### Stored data

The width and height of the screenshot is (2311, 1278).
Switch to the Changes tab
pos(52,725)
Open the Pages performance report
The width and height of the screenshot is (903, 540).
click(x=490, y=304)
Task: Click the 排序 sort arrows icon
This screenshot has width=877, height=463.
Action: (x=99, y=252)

---

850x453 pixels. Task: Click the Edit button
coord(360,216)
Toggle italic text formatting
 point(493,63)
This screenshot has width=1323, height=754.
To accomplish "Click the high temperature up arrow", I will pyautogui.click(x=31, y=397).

...

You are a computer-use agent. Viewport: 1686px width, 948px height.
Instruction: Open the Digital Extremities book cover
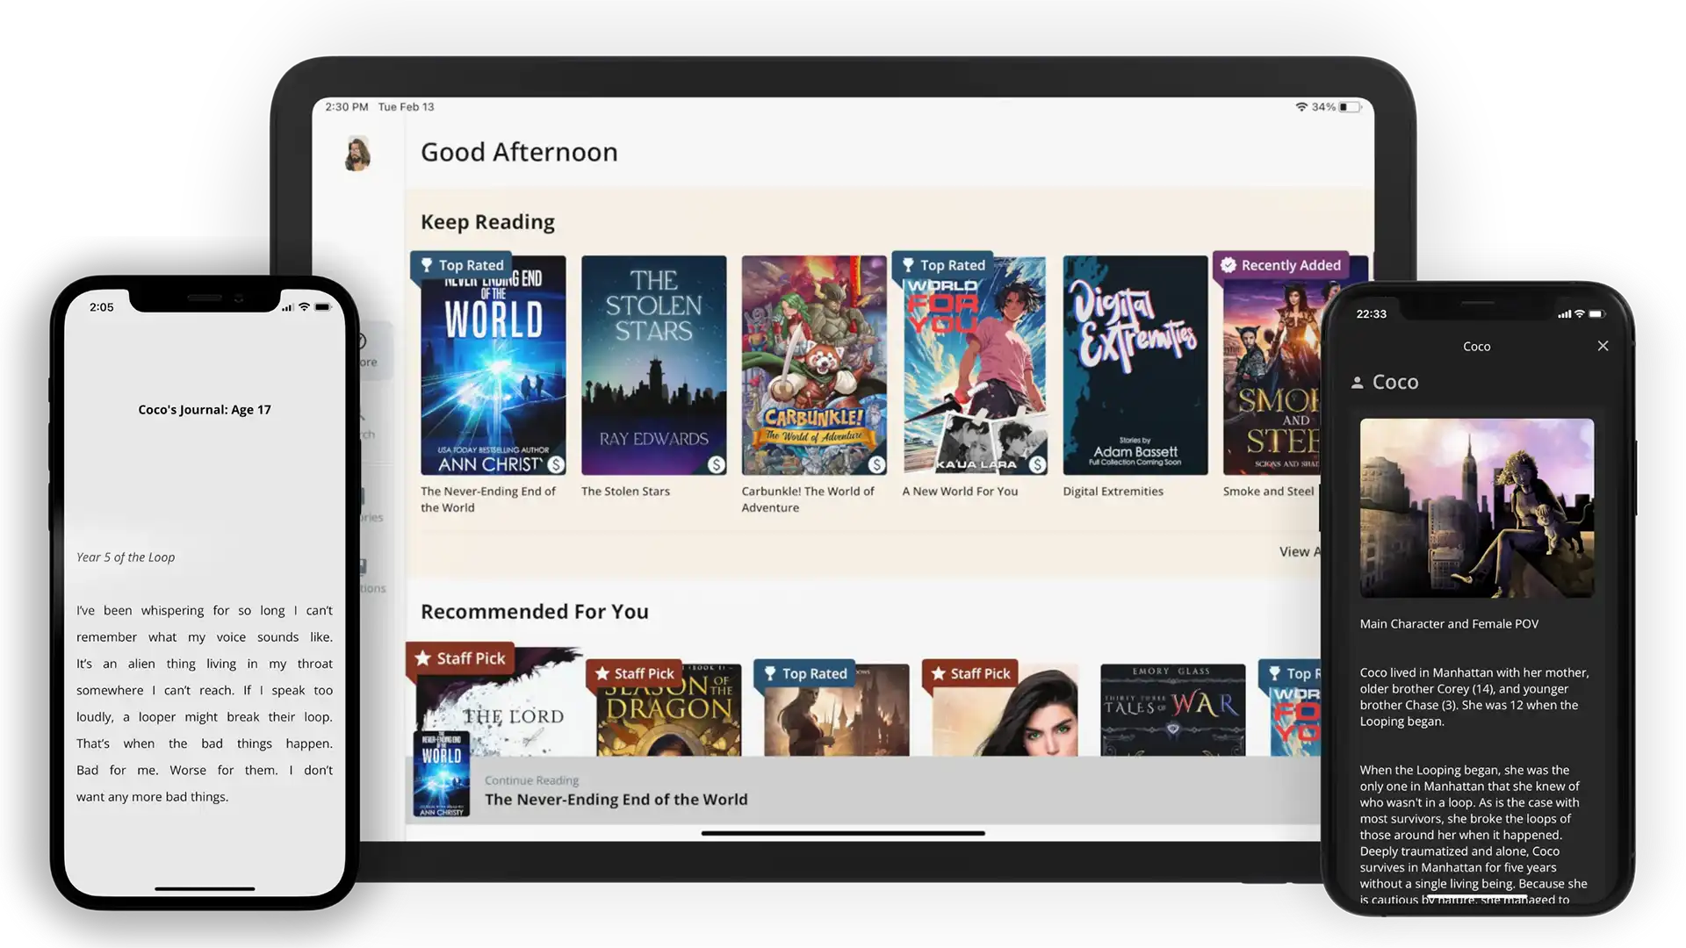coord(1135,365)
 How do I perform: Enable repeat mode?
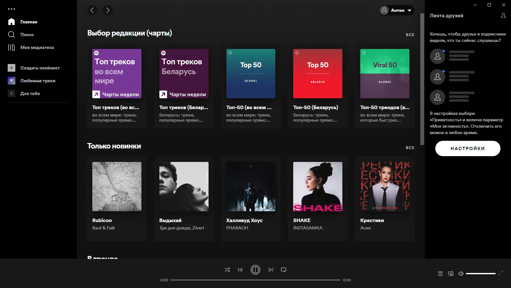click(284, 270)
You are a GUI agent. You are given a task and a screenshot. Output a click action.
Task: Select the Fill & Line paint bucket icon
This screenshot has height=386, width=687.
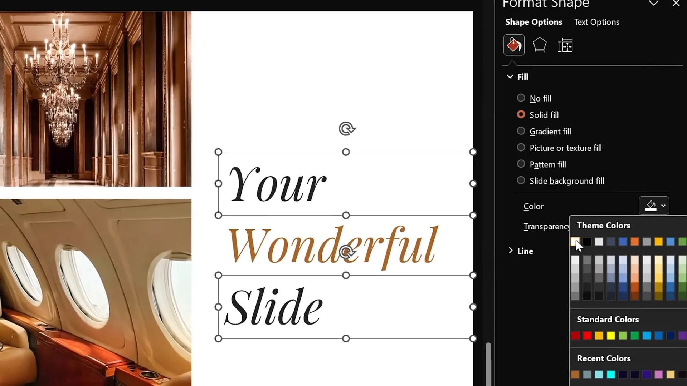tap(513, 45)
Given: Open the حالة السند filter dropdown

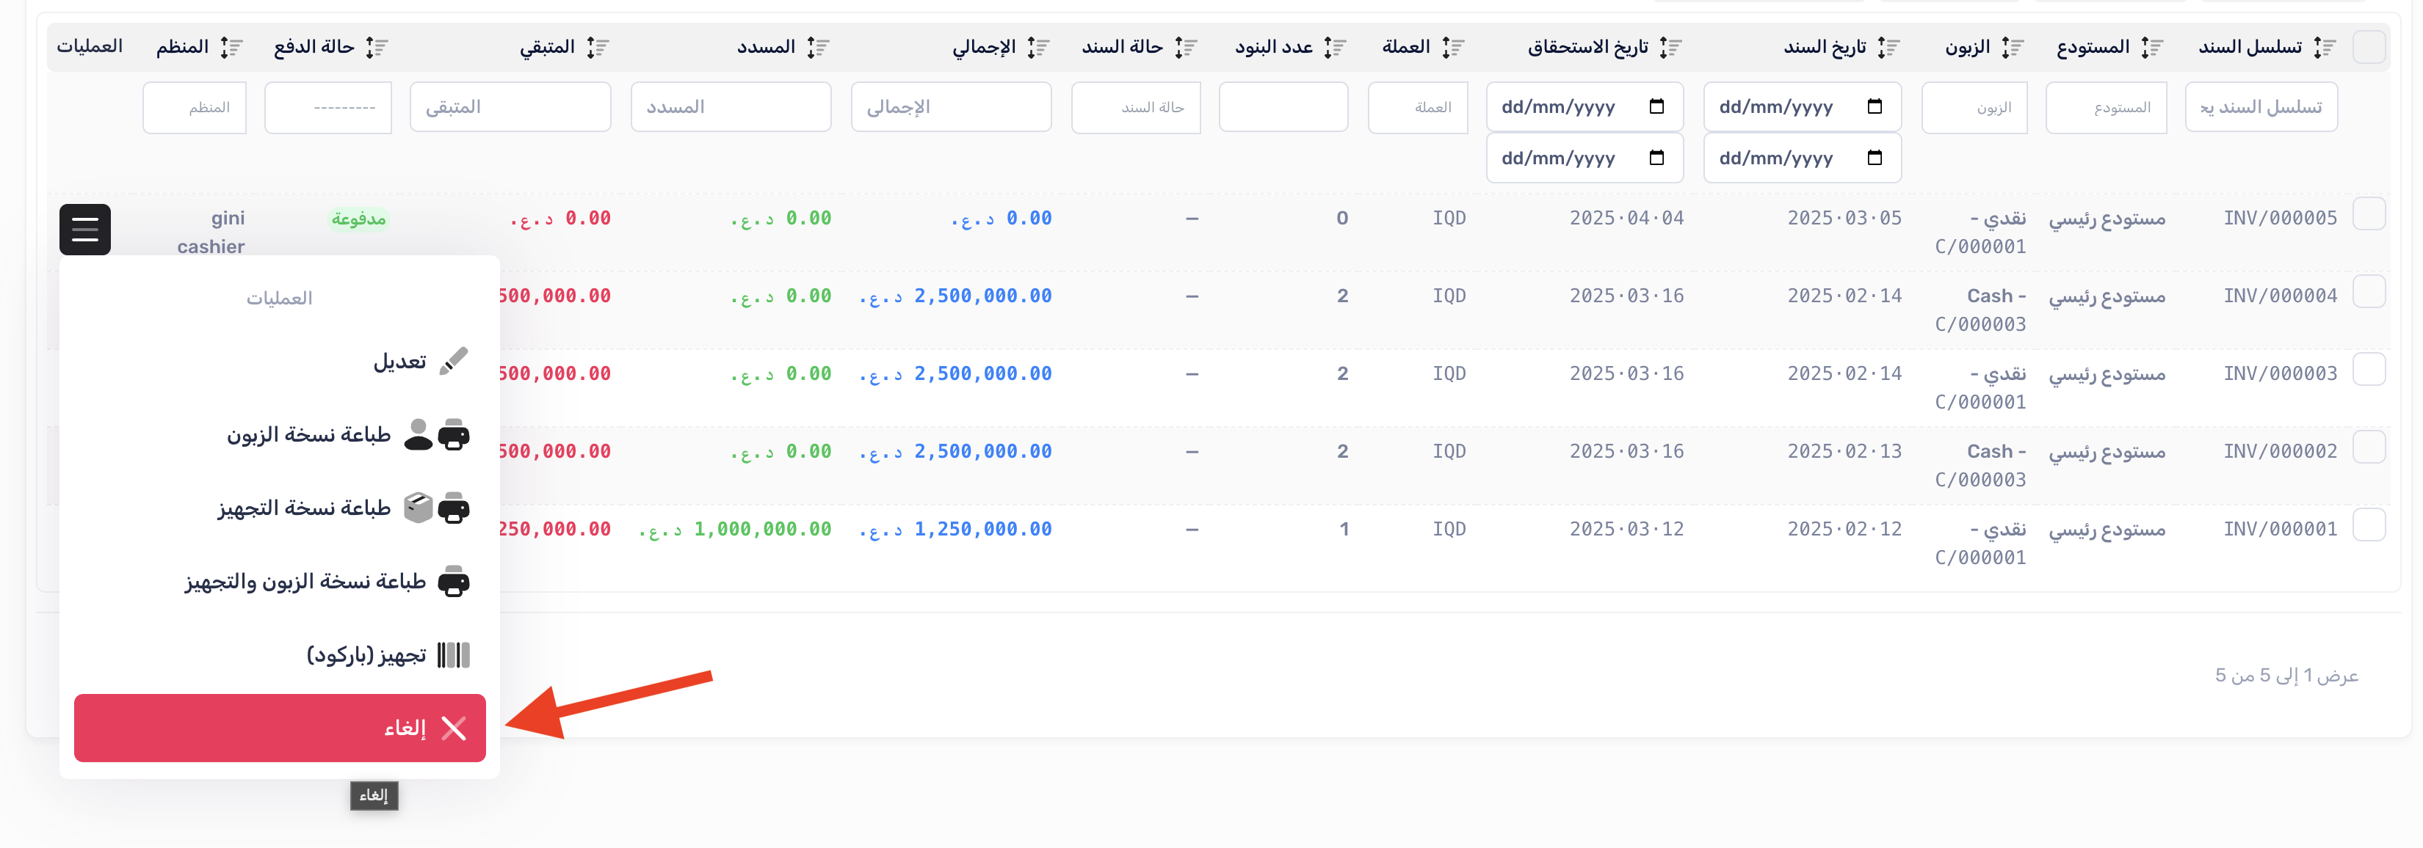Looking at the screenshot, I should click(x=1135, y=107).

### Instructions to follow
Check each line above for the string "icon" and copy every line that has it.

### Result of this task
Task: Click the 排序 sort arrows icon
Task: Select the Fill & Line paint bucket icon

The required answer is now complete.